Step 2: classify by criticality and stability
Every context source answers two questions: is it critical for the task? and how often does it change? Manus uses exactly this distinction in practice: the prompt prefix (instructions, available tools) needs to be stable, because "even a single-token difference invalidates the cache" for everything that follows. Precise timestamps, for instance, are a classic classification mistake - they look harmless, but change on every call and break reuse of everything downstream.
Step 3: separate fixed context from dynamic context
Explicitly define what's fixed (architecture, conventions, available tools) and what's dynamic (current task state, result of the last action). Fixed goes in the stable prefix; dynamic gets appended, without touching what's already been processed.
Step 4: define how the agent retrieves information on demand
Instead of trying to keep everything inside the context window, define that the agent reads and writes files as external memory - the technique Manus calls "externalized structured memory." This avoids performance degradation in very long contexts and works around any window's size limit.
Step 5: define the compression strategy
When information needs to be summarized to fit, keep references (URLs, file paths) instead of raw content, so you can restore the original data later without losing it for good.
Step 6: prioritize conflicting sources
When two context sources disagree (outdated documentation versus a recent tool result), decide in advance which one wins. Without that rule, the agent decides inconsistently across runs.

INFORMATION PROVIDED —
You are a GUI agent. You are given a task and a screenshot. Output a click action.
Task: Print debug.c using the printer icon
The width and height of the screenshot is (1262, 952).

EXERCISE SET —
**1.** In the steps for setting up an AI agent's context, why are precise timestamps a mistake to put in the stable prompt prefix? Answer in one to three sentences.
**2.** Do these statements agree with the steps for setting up an AI agent's context? Answer yes or no for each and quote the words from the steps that decide it.
(a) Manus uses the term "externalized structured memory" for having the agent read and write files.
(b) When summarizing to fit, the agent should keep raw content rather than references.
(c) Dynamic context belongs in the stable prefix.
**3.** Continue the steps for setting up an AI agent's context from the end of Step 6.

RESULTS IN ORDER —
**1.** Timestamps change on every call. Even a single-token difference in the prefix invalidates the cache for everything after it, so a changing timestamp breaks reuse of everything downstream.

**2.**
(a) Yes: "the technique Manus calls "externalized structured memory.""
(b) No: "keep references (URLs, file paths) instead of raw content"
(c) No: "Fixed goes in the stable prefix; dynamic gets appended"

**3.**
Step 7: measure the cost of every context decision
The cost isn't abstract: with Claude Sonnet, a cached token costs $0.30 per million versus $3 without caching - 10x more expensive. Every context decision that breaks the cache (adding a tool dynamically, for instance, instead of masking it) carries that real cost.
Step 8: log the decisions, not just the result
Document why one source went into fixed context and another into dynamic - that becomes the basis for revisiting the decision later, instead of rediscovering the reason from scratch.
Step 9: build regression tests for context
Just like code, context design breaks silently when someone adds a new source without thinking about the impact on cache or compression. Regression tests catch that before production.
Step 10: review periodically
An agent's context isn't a one-time architecture decision - it shifts as the task shifts. Periodic reviews catch context that's become redundant, sources that stopped being updated, or patterns too repetitive, which Manus describes as a cause of "drift, over-generalization, or hallucination."